I have made some progress but am still having a problem.

Using 2 cloned disks I ran the following command from safe mode
cat /proc/mdstat

It showed /dev/md1 was missing /dev/sda2. I added it with
mdadm /dev/md1 -a /dev/sda2

I can now boot with the two cloned hds but gnome still crashes when I log on.

I am searching for info on repairing the filesystem but have not come up with an answer yet. How do I run a file system check on a Linux software Raid1 volume? Or do I run it on the individual hds?

Any help is appreciated.

recovering a RAID1 set after a single disk has failed is rather simple - you replace the disk and add the new disk to the RAID set. In your specific case it looks like you have multiple RAIDs, created from identical partitions on the two disks - nothing unusual either.

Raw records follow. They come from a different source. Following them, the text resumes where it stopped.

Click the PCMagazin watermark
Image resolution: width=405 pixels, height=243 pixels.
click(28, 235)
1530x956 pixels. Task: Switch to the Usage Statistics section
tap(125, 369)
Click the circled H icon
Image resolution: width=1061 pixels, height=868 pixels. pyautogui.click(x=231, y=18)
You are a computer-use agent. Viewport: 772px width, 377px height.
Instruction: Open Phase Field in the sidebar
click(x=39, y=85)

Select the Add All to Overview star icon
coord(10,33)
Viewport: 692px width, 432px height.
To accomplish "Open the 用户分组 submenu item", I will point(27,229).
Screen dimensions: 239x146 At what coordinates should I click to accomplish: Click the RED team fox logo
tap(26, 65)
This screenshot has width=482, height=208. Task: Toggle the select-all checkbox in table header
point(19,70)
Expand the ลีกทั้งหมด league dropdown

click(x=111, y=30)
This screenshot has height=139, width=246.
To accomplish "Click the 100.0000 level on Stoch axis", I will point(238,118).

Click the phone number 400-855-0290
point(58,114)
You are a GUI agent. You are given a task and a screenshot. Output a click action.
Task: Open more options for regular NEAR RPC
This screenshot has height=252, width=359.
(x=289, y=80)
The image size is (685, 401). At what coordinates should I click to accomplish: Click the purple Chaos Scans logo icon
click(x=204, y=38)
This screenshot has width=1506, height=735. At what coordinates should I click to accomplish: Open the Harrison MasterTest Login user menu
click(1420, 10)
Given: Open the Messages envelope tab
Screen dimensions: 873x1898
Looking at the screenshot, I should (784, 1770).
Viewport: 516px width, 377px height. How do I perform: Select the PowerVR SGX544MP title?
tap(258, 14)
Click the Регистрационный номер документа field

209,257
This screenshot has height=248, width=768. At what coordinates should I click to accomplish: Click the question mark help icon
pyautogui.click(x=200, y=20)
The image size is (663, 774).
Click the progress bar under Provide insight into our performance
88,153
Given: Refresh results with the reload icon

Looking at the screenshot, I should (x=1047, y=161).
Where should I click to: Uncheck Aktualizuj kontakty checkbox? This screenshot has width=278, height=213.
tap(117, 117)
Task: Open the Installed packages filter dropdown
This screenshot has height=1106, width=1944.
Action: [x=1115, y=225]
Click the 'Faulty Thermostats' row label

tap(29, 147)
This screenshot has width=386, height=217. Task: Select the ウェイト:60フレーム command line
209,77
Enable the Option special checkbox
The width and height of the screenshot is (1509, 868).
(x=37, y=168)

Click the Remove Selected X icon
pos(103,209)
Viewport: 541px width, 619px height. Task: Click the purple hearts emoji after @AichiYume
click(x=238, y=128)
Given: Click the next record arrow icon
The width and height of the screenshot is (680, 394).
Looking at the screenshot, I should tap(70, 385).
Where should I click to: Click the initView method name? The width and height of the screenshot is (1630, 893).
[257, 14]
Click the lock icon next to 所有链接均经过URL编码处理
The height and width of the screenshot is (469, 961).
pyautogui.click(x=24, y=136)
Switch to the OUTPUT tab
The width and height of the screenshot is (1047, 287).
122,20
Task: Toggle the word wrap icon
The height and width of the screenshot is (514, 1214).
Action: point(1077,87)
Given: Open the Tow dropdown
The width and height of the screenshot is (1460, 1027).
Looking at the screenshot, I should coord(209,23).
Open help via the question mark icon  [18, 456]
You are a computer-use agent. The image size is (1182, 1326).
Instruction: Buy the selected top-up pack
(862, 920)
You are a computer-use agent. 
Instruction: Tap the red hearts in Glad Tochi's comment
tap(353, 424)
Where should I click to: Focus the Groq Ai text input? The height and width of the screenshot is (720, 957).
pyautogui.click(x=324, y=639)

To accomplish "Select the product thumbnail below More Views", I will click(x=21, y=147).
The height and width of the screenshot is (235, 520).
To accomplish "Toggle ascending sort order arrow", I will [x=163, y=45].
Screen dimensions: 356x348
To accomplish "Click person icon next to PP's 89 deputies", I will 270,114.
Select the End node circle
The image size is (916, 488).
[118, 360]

The standard procedure would have been

- replace the failed disk by a new one
- create the partitions as required - I assume those where identically-sized disks, so you could "clone" the partition table from the remaining disk, i.e. manually by looking at the partition sizes
- add the newly created partitions to the RAID sets via mdadm - this will trigger the RAID rebuild

In general, mdadm is your friend when handling your RIAD sets. "mdadm --detail <said device>" will show you, amongst other, the devices that make up your RAID set (or that devices are missing) and if the RAID set is consistent or rebuilding:

# mdadm --detail /dev/md0
/dev/md0:
Version : 1.0
Creation Time : Sun Apr 4 15:51:07 2010
Raid Level : raid1
Array Size : 96376 (94.13 MiB 98.69 MB)
Used Dev Size : 96376 (94.13 MiB 98.69 MB)
Raid Devices : 2
Total Devices : 2
Persistence : Superblock is persistent

Intent Bitmap : Internal

Update Time : Wed May 21 09:05:00 2014
State : active
Active Devices : 2
Working Devices : 2
Failed Devices : 0
Spare Devices : 0

Name : linux:0
UUID : xxxxxxxx:xxxxxxxx:xxxxxxxx:xxxxxxxx
Events : 52

Number Major Minor RaidDevice State
0 8 1 0 active sync /dev/sda1
1 8 17 1 active sync /dev/sdb1

"mdadm /dev/md0 --add <newDevice>" will add a new device to a RAID set. If that device had never been part of the RAID set, then it's added as a hot spare... and in case of a degraded RAID set, it will immediately use this new hot spare to replace the failed device.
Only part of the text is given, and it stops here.